With regards to misconduct, this reads a bit like “I won’t ask if you don’t tell.” Maybe that wasn’t what you were going for, but I feel it has to be pointed out. A lot of people are going to nod their heads to what you’ve posted without considering the downsides of some of your tactics or realizing why they just haven’t worked for some folks.
“I will never criticize you in a public forum.” When you’re in a position where you have the most influence over others to really affect change? I dunno, I watch British dev rels criticize each other constantly in public, on Twitter, at conferences, and still they are glad to see each other face to face. Criticism doesn’t always mean animosity (see also: this reply). Sometimes it’s just people getting to the bottom of the problem as quickly as possible and leaving their egos at the door.
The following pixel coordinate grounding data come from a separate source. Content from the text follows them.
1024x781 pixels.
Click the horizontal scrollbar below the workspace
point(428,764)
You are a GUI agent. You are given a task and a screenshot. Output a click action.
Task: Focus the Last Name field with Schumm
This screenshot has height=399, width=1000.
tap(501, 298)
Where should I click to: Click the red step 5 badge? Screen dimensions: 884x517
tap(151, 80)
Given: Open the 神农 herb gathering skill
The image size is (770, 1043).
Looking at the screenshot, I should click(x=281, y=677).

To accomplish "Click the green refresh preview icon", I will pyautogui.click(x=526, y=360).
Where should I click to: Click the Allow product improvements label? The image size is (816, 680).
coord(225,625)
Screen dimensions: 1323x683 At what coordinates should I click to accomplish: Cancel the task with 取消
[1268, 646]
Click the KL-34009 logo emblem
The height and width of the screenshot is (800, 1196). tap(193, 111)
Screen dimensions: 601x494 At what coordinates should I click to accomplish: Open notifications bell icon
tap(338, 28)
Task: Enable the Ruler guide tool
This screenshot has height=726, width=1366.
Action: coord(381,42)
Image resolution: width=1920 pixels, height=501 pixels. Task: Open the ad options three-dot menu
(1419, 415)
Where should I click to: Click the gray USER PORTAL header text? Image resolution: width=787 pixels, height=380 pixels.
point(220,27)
“If I have an issue I will take it up with you and not with others.” You will try to solve problems behind closed doors rather than resolving them as a community? Here I feel you are writing from a place of privilege. It is often difficult or impossible for women and minorities to resolve problems privately. Often escalation has to go to HR or even out in public to make progress. Awkward, but often necessary. Then we get called “unprofessional” for having appealed to others. Damned if you do, damned if you don’t. The public model actually gets everyone thinking, though.
For what it’s worth, I don’t feel the industry is broken. (At least, no more broken than it was from the start.) But I do think it’s growing up. Growing up is uncomfortable and awkward. There will be days we won’t want to look in the mirror because it will gross us out. There will be days when we don’t recognize our old friends anymore. There will be days when we want to throw everything out and start over as someone else.
But if we’re *real* professionals, we can handle it and come out stronger. We can own the change. We can grow with it.